Aetna Inc., Cigna Corp., Humana Inc., United HealthCare Inc. and WellPoint Inc. are weighing the new drive in part to shape the government regulations that will implement this year’s sweeping new health care legislation. Two lobbying sources familiar with talks underway by high-level insurance executives say that a decision to go forward with such an effort is likely to be made by at least four of the insurers—and possibly Cigna – in coming weeks.

The two sources tell the Center for Public Integrity they expect millions of dollars will be pumped into issue advertising in a number of races where candidates sympathetic to health industry concerns have a shot at winning.

“The objective is to make the House more accommodating to concerns that have been raised,” says one industry source. “They’re looking at toss-up candidates,” adding that the companies want to “focus resources to influence campaigns.”

Representatives of Aetna, Cigna, Humana, United HealthCare, and WellPoint could not be immediately reached for comment.

Focus on close contests

Overall, the insurers are expected to focus on swaying about two dozen close House contests, says one source.

The insurers’ goal will be to help elect members who can be allies in the all important regulatory writing process now underway to implement key parts of the health care legislation that was signed into law earlier this year.

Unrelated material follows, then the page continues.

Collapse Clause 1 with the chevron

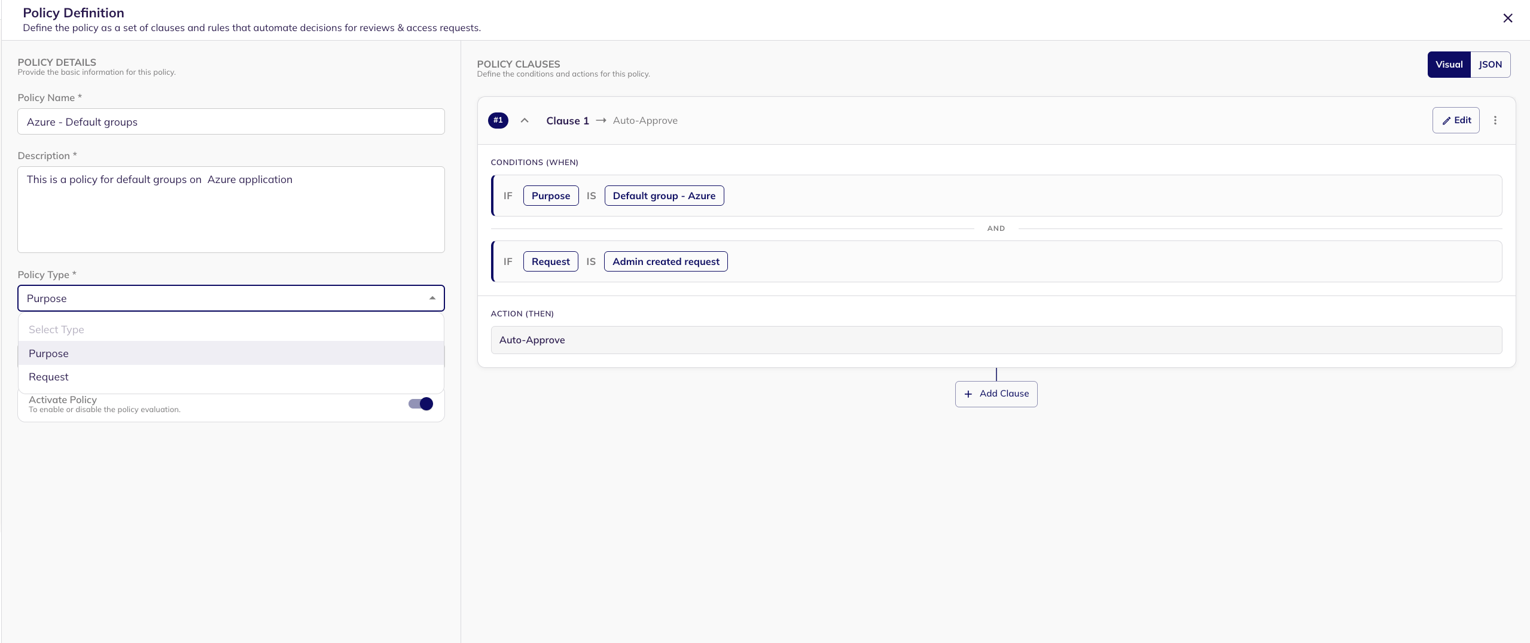(525, 120)
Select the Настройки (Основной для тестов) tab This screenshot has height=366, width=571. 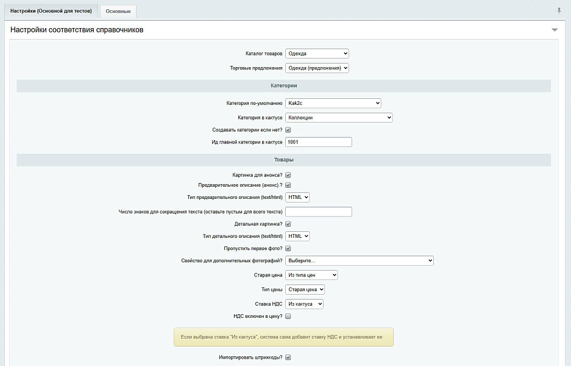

The sources stress that insurers are particularly concerned at this stage about a provision in the new law that mandates they spend 80 cents of every premium dollar received on the welfare of patients. The high financial stakes mean insurers have been pushing hard with state regulators to allow for broader definitions of what constitutes patient welfare expenditures. This issue is “probably the most important one right now,” explains a source.

For instance, WellPoint wants to allow the inclusion of the costs incurred when it checks out the credentials of physicians in its networks. WellPoint runs Blue Cross plans in over a dozen states.

Insurers are concerned about the new regulations because the new law mandates consumer refunds if the companies’ administrative costs are excessive.

Health Care for America Now, a coalition of consumer groups that backs the new law, last week issued a study which indicated that if the six biggest for-profit insurers were required to meet the new legal standards in 2009, they would have been obligated to pay a total refund of $1.9 billion.

Although details of the insurers’ plans are still being fine tuned, they are said to be looking at the option of setting up a 501(c) (4) group -- which can accept unlimited funds from corporate donors -- to run the effort, which is expected to include sizable television issue advertising.

One source says that lawyers with Alston & Bird are providing advice about creating a 501(c) (4) group, which is legally allowed to engage in lobbying and election-related work, although the latter has to be less than a majority of its activities. Donors to this type of nonprofit don’t have to be publicly disclosed. Law firm representatives were not immediately available for comment.

Further, a source says that the insurers are eyeing the possibility of working with a think tank to provide research for the issue advocacy efforts. Detailed research could be important to the companies since the new drive will also try to improve the health insurance industry’s public image after the beating it took during a year-long fight over health care legislation.

During last year’s contentious health care debate in Congress, these same five insurers -- teamed up to channel between $10 million and $20 million to the U.S. Chamber of Commerce to underwrite a negative advertising drive to block the legislation.

In that earlier and abortive ad effort, the insurers funneled the funds through their industry trade group, America’s Health Insurance Plans, to keep a low profile and avoid publicity.